Toluidine blue-stained sections from 6-month- (A) and 18-month-old (B) mice. (A) A compact, well-demarcated minicore (arrow) in a single fiber, surrounded by fibers with normal cross-striation. The arrowhead designates a blood vessel. The Inset provides an enlarged image of the minicore. (B) A myofiber featuring a central core area with a severe loss of cross striation. Arrows point to rod-like inclusions colocalizing within the core and running the length of the fiber. (Scale bars, 10 μm.)

Fig. 3.

Ultrastructural abnormalities in longitudinal sections of soleus myofibers from 6-week- (A and B) and 6-month-old (C and D) IT/+ mice. (A) A full-width section of a type 2 fiber showing myofibrillar splitting (arrows) and intermingling (bracket). The boxed area shows a focal loss of myofibrillar organization over several sarcomeres. (B) A transitional area between a normally structured area and a compacted core area in a type 1 fiber.

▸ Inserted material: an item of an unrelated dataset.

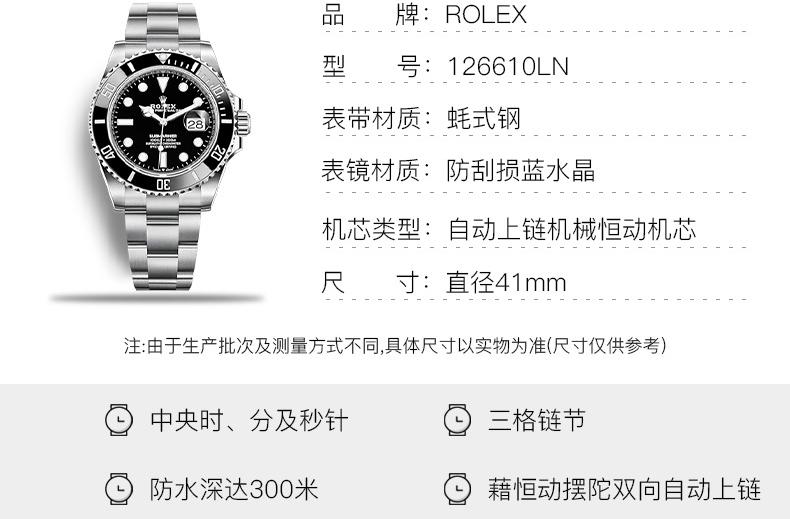Click the watch icon beside 中央时、分及秒针
This screenshot has width=790, height=519.
point(119,420)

The core lesion shows Z-line streaming and focal loss of a Z-disk (arrowheads). Note that intermyofibrillar spaces are reduced and mitochondria and SR are absent from this area (Upper Left diagonal), which is sharply delineated from a contiguous, normally structured region (Lower Right diagonal). Mitochondria in the unaffected area (asterisks) have a normal disposition and appearance. (C) A type 2 fiber shows a well-demarcated lesion with gradual loss of sarcomeric organization from a structured (Upper Right) to an unstructured area (Center). Double-headed arrows show the variability of sarcomeric lengths in the core area. The arrowheads show how loss of sarcomeric register is transmitted to adjacent regions. (D) The central part of an structured core in a type 1 fiber. Z-lines (arrows) are wavy and disintegrating, intermyofibrillar space is reduced, and mitochondria and SR are absent. [Scale bars, 5 μm (A), 2 μm (B and C), and 1 μm (D).]

Fig. 4.

Ultrastructural abnormalities in longitudinal sections of a type 1 fiber from an 18-month-old IT/+ mouse. (A) Core-like lesions with rods streaming the length of a full-width myofiber. (B) An unstructured core area with rods, which is contiguous with an area of relatively well-structured myofibrils, illustrating the origin of a “cornucopia” of rods in the Z-line. (C) A higher magnification of a rod from B, revealing its lattice-like structure. [Scale bars, 5 μm (A), 2 μm (B), and 1 μm (D).]

Fig. 5.

(A) Quantitative RT-PCR analysis of the relative abundance of allelic Ryr1 transcripts in soleus muscle from 2-month-old IT/+ mice. Representative results of the cDNA analysis of two IT/+ mice (het 1 and het 2) and a normal littermate (WT) are shown. (B) Western blot analysis of the expression of Ca²⁺ regulatory proteins in microsomes from soleus muscle of WT and IT/+ mice. The amount of total protein (μg) loaded per lane is shown Below the panels.